La tendance n’est pas nouvelle, et on savait depuis plusieurs années que les Latinos allaient devenir plus nombreux que les Africains-Américains. Déjà, les formulaires administratifs sont quasiment tous traduits en espagnol et les chaînes de télévision dans cette langue fleurissent sur le câble. À Washington, députés et sénateurs apprennent l’espagnol. Les politiques courtisent en effet de plus en plus les Latinos, même si une grande partie d’entre eux n’a pas encore acquis la citoyenneté américaine (un sur sept est d’ailleurs un clandestin) et ne peut donc voter. Le poids économique des Latinos est par ailleurs de plus en plus important : ils possèdent une entreprise sur vingt aux États-Unis et environ 27 milliers d’entre eux gagnent plus de 1 million de dollars par an.
En dépassant sur le plan démographique les Africains-Américains, les Latinos risquent de transformer le clivage social traditionnel entre Blancs et Noirs. À leurs dépens, craignent ces derniers, qui se fondent jusqu’ici sur leur importance numérique pour revendiquer plus d’égalité.
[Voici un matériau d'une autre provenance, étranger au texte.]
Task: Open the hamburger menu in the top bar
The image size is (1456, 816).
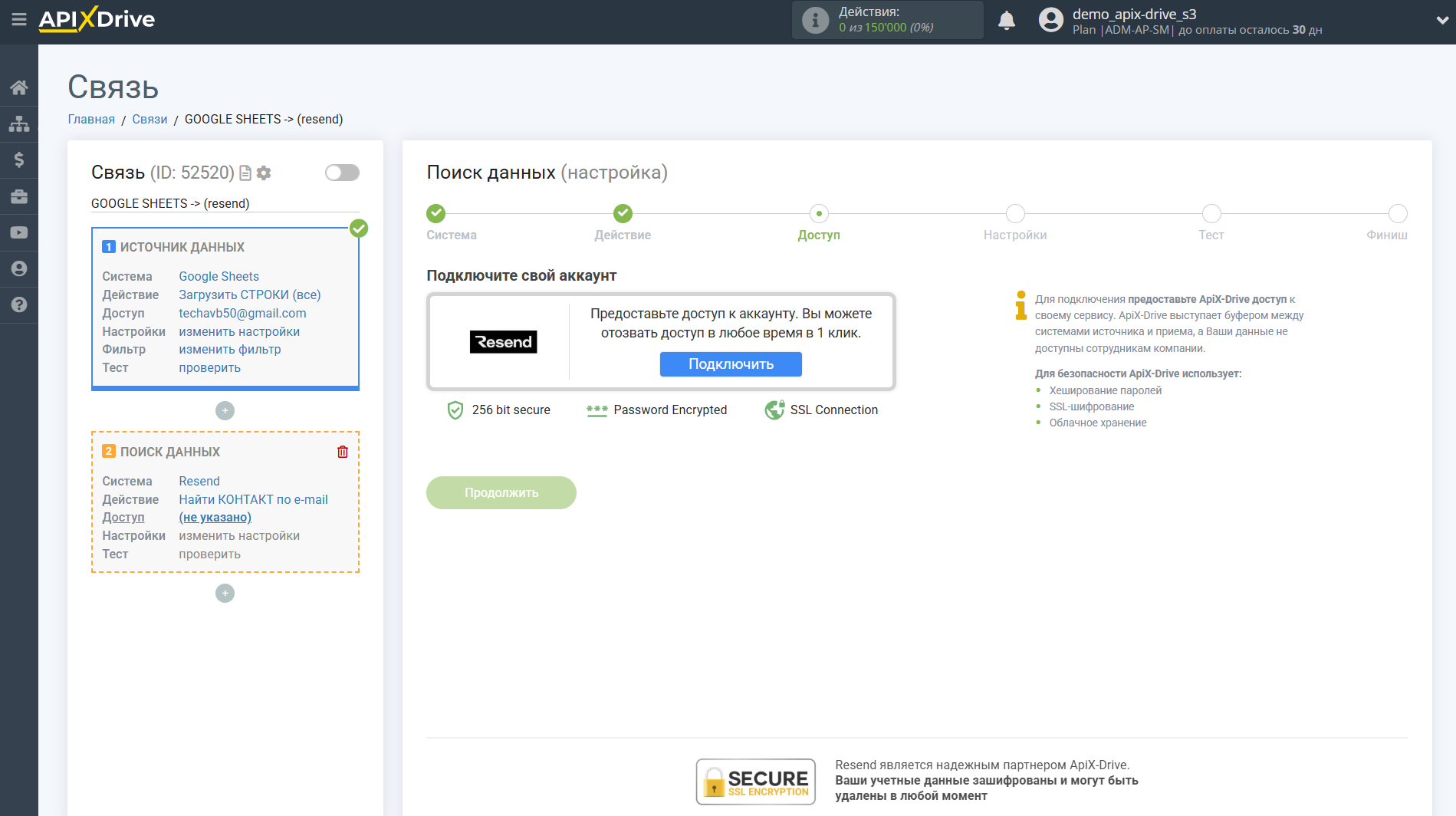Action: 18,19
Quoi qu’il en soit, les Africains-Américains restent statistiquement la minorité raciale la plus importante. Le terme « hispanique » relève de la classification ethnique selon le recensement américain. Un Latino peut ensuite se définir comme blanc, noir, asiatique ou autre. Même si la majorité des Latinos se classe parmi les Blancs, 1,7 million d’entre eux se sont présentés en 2002 comme des Noirs. Ce qui fait passer les « Blacks » à 38 millions. Ces derniers forment aussi un groupe beaucoup plus homogène et uni que les Latinos, qui gardent des liens souvent très forts avec leur pays d’origine ou avec leur communauté nationale établie aux États-Unis.
Il n’empêche que la société américaine évolue au rythme de son immigration et du poids de ses grandes minorités. Avec une population latino qui pourrait être deux fois plus nombreuse que celle des Africains-Américains d’ici à cinquante ans, rares sont les sociologues qui s’avancent pour décrire ce que seront les États-Unis à ce moment-là.